Plus il leur disait de se taire, plus ils le proclamaient

« Ses oreilles s’ouvrirent ; sa langue se délia, et il parlait correctement. Alors Jésus lui ordonna de n’en rien dire à personne. Mais plus il leur donnait cet ordre, plus ceux-ci le proclamaient »

Marc 7,31-37.

 

L’Evangile selon Saint Marc fait régulièrement référence à l’ordre de Jésus de ne rien dire des miracles et des expulsions de démons qu’il réalisait au profit des malades et des possédés. En réalité, cet ordre ne peut pas être compris au premier degré. Comment empêcher de parler quelqu’un à qui on vient de rendre la parole ? Comment demander à un lépreux de taire qu’il est guéri, que sa lèpre est partie, qu’il peut reprendre sa place dans la société ? Marc note bien, d’ailleurs, que le contraire arrivait : et tous, « extrêmement frappés… disaient : ‘Il fait entendre les sourds et parler les muets » (Marc 7,37).

 

Mais alors que veut dire cet ordre ? Les savants lui donnent le nom de « secret messianique ». Marc fait dire à Jésus qu’il ne souhaite pas que sa qualité de Fils de Dieu soit proclamée avant sa mort et sa Résurrection.

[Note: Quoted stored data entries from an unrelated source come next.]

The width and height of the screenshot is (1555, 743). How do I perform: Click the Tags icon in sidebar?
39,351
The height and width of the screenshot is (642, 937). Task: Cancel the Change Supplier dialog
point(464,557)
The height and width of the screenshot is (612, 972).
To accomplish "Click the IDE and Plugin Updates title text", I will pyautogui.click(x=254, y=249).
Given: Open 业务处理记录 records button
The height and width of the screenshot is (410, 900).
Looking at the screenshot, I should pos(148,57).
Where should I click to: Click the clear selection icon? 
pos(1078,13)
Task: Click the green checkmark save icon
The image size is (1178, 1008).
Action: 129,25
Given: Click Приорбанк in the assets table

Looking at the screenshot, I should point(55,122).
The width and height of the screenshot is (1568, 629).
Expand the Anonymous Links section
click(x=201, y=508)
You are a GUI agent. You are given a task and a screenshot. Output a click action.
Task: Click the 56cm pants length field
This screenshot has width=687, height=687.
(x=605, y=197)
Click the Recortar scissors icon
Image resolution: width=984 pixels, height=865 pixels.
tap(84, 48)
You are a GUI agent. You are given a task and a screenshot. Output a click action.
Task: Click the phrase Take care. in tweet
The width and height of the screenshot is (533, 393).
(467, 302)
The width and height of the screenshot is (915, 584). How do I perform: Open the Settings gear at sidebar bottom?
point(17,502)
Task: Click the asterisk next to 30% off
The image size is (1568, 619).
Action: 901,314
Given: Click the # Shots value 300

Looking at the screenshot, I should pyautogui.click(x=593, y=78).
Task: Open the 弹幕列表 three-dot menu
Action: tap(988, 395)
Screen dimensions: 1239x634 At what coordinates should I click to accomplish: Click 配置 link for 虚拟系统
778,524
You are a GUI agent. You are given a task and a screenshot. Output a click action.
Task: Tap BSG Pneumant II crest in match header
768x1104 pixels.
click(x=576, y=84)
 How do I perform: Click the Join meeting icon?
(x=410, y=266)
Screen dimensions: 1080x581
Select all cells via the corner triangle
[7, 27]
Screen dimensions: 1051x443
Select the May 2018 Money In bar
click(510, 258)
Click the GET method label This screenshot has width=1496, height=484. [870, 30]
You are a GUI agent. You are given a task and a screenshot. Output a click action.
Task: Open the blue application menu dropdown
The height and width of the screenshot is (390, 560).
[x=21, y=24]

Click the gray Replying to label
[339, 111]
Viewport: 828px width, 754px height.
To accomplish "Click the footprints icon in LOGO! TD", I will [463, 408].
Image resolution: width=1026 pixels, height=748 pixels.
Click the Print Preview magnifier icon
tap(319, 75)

Car le faire trop tôt, c’est induire les gens en erreur, leur faire croire que Jésus nous sauve par sa puissance et non par son offrande sur la croix.

 

Marc veut nous dire qu’on ne peut pas comprendre vraiment Jésus si on ne le contemple pas sur la croix. Il rejoint la déclaration de Paul : « Parmi vous, je n’ai rien voulu connaître d’autre que Jésus Christ, ce Messie crucifié » (I Corinthiens 2,2). En effet, prêcher Jésus sans prêcher la croix, c’est tromper les gens, c’est vouloir leur faire croire que la puissance sauve, alors que c’est l’amour et le don de soi… « Il n’y a pas de plus grand amour que de donner sa vie pour ceux qu’on aime » (Jean 15,13). Pour suivre le Christ, il faut accepter sa croix et prendre la nôtre…

 

Seigneur Jésus, ce mystère est grand. Oui, tu étais thaumaturge, tu guérissais et tu pardonnais, mais tu n’as pas supprimé toute maladie, toute souffrance, ni même toute injustice. Tu as montré ta puissance, mais c’est pour nous permettre de vivre dans la confiance les épreuves qui nous rendent semblables à toi sur le bois de la croix. Tu n’es pas un dieu qui supprime toute souffrance, tu nous montres que seule la souffrance offerte brûle en nous le mal et le péché et nous purifie comme le feu purifie l’or.